Directions: Format everything from the line containing "Task: Copy the AI-generated cake logo prompt" down to the line containing "Click marker icon" in the listing as a two-column CSV with the header columns "request" and "answer". Use one row per request, put each value in a single quoted field, and turn line breaks into spaces.
Start of Working data
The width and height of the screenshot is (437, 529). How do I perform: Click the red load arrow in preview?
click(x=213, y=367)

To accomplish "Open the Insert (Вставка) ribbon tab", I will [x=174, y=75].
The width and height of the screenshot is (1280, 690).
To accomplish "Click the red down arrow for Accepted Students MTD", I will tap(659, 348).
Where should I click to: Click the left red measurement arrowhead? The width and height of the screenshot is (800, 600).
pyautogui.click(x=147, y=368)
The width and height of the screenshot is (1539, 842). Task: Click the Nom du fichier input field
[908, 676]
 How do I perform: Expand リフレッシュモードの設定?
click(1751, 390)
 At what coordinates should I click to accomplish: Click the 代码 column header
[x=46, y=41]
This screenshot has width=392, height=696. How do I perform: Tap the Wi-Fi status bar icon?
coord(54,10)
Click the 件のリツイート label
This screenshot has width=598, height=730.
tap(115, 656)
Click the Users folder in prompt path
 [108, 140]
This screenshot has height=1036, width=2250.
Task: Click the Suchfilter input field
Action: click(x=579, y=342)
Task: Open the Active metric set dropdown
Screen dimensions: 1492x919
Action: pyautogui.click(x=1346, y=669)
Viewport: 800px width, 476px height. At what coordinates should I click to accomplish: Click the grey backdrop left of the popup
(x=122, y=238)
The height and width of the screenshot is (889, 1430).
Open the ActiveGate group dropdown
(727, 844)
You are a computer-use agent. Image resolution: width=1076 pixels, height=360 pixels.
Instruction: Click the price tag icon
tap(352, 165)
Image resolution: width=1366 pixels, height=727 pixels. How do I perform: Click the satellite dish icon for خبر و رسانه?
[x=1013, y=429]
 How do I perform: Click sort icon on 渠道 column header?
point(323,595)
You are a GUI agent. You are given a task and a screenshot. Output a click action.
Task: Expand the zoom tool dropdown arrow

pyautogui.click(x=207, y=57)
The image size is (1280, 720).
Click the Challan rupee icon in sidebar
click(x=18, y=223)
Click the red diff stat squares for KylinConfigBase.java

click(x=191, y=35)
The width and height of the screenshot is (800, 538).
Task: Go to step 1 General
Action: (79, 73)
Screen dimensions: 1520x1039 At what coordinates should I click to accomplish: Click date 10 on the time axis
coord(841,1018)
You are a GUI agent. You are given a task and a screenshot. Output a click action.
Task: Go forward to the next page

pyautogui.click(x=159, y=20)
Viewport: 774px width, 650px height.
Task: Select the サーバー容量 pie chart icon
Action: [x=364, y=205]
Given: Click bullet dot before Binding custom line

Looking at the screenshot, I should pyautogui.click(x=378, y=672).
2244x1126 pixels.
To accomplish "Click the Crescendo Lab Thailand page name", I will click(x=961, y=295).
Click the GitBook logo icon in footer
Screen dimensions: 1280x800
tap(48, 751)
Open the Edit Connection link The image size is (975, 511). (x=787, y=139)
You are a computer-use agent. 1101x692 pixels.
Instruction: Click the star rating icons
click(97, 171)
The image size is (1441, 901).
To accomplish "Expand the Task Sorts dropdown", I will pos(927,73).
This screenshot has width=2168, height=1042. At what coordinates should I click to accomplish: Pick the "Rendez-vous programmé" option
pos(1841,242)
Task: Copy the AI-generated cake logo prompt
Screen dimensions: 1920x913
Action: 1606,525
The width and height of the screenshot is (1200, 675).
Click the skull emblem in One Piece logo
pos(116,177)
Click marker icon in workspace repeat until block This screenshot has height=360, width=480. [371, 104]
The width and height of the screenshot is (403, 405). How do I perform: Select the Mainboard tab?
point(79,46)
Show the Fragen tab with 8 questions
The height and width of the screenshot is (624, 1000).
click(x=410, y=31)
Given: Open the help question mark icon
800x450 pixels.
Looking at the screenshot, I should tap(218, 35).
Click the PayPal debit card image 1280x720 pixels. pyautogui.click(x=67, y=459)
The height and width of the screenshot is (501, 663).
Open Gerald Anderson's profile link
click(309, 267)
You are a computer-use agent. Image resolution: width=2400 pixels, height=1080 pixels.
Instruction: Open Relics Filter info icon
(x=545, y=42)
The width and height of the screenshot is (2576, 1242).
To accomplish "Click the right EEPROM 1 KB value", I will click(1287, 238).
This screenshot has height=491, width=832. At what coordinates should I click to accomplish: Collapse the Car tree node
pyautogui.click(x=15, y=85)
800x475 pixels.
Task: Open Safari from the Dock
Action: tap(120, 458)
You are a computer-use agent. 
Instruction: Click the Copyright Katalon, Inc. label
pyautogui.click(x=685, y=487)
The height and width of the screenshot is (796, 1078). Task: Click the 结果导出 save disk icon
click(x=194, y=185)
End of Working data
Solution below:
request,answer
"Task: Copy the AI-generated cake logo prompt Screen dimensions: 1920x913","Action: 1606,525"
"The width and height of the screenshot is (1200, 675). Click the skull emblem in One Piece logo","pos(116,177)"
"Click marker icon in workspace repeat until block This screenshot has height=360, width=480.","[371, 104]"